For the past two years VW officials at the company’s Wolfsburg, Germany, headquarters debated what platform to use. VW decided to first build a private cloud based on OpenStack that will eventually span thousands of physical nodes across multiple data centers in the U.S., Europe and Asia. Eventually VW hopes to incorporate public cloud resources to create a hybrid cloud, said officials with VW’s consultant, Mirantis.
When fully built out VW’s private cloud could be one of the top five or 10 largest OpenStack-based clouds in production, said Mirantis co-founder and chief marketing officer Boris Renski.

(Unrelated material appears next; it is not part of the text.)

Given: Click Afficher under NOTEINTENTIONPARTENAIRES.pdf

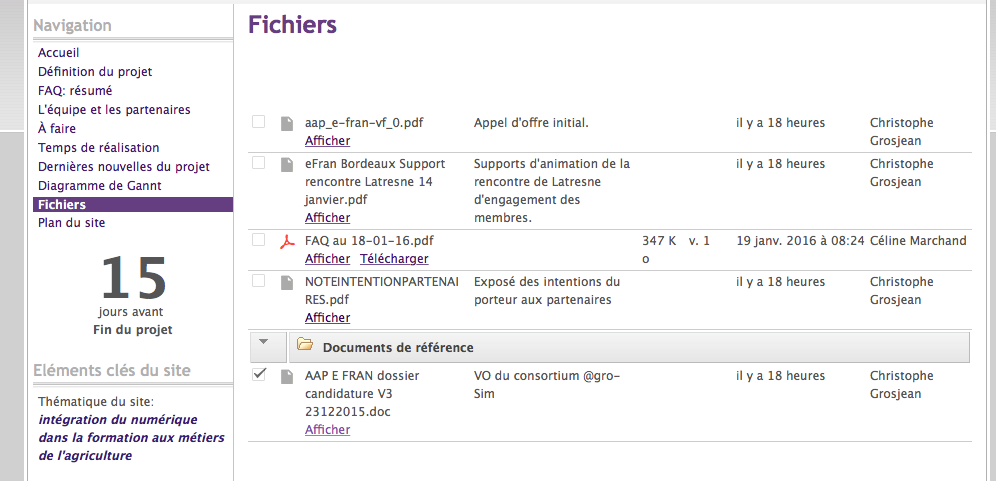Looking at the screenshot, I should coord(327,318).
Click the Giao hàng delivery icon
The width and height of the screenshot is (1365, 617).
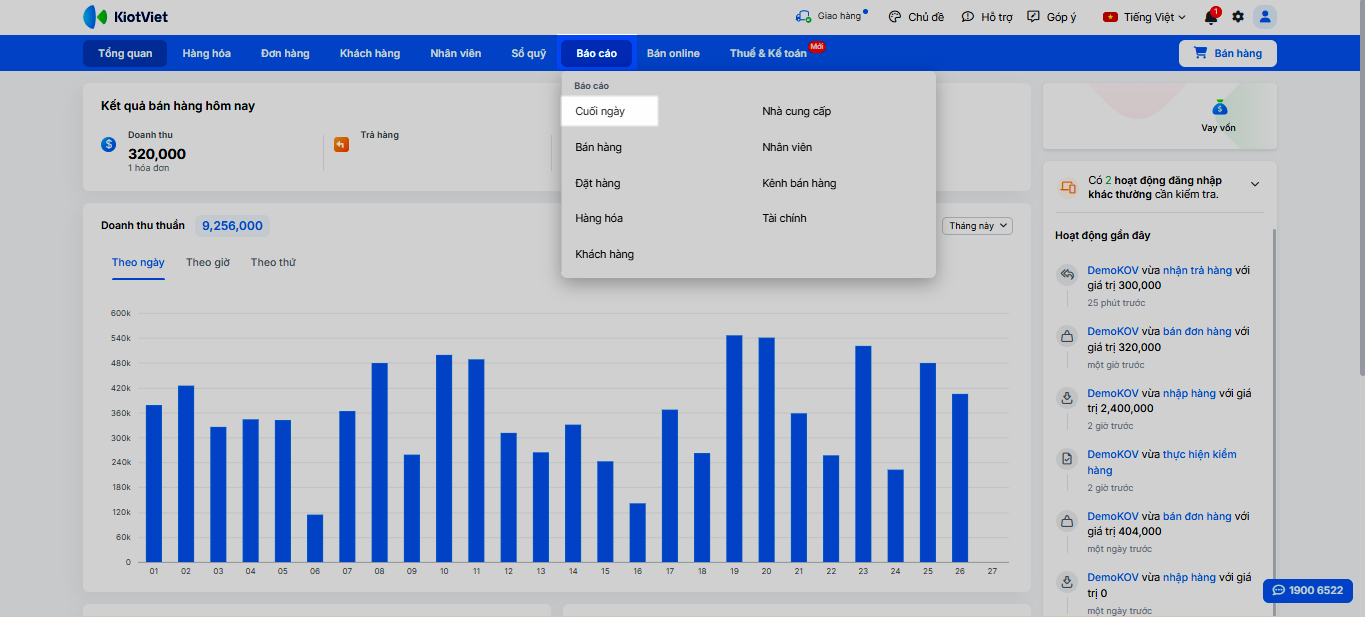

According to the OpenStack Foundation’s user survey in October 2015, only 7% of OpenStack production deployments surpassed 1,000 nodes. Only 2% of OpenStack deployments were in the industrial/manufacturing industry.
“The Group IT Cloud is a new way to deliver Volkswagen applications at any scale, in a single global network, consistent across VW brands,” wrote Mario Mueller, Corporate Director IT Operational Services & Infrastructure Technologies, Volkswagen Group in an email interview. “Over time, all net new applications will run on this cloud which will naturally replace most of the legacy systems.”
It’s built entirely atop x86 hardware, using a Red Hat operating system and the Kernel Virtual Machine (KVM) hypervisor (95% of OpenStack production clouds use KVM, OpenStack’s user survey shows) with Mirantis’ licensed OpenStack distribution provisioning the virtual machines. VW officials said they’re using OpenStack’s Nuetron/OVS/VXLan technology for networking and Ceph for storage, with others likely to be added. Renski said VW is in the midst of choosing a platform as a service (PaaS) layer to act as an application development and hosting environment that would run on top of the OpenStack IaaS.
In the final stages of the vendor vetting process, VW officials conducted an evaluation assessment across 64 use cases before choosing Mirantis, which bases its software entirely off of code from the open source project. Mirantis packages the open source components into a product bundle to ease installation and management and provides 24/7 help desk support, basic triage of bugs plus continuous updates and patches of the software.
“Cost savings will derive from the flexibility not being reliant on single vendors any more,” Mueller wrote. Though the project was not done with cost savings being a primary consideration. Renski said VW will use the platform to help produce cutting-edge technology, like self-driving car applications. “Far more important is VW’s new agility to develop applications and the faster time to market since VW is transforming from a ‘product to services’ company,” Mueller wrote.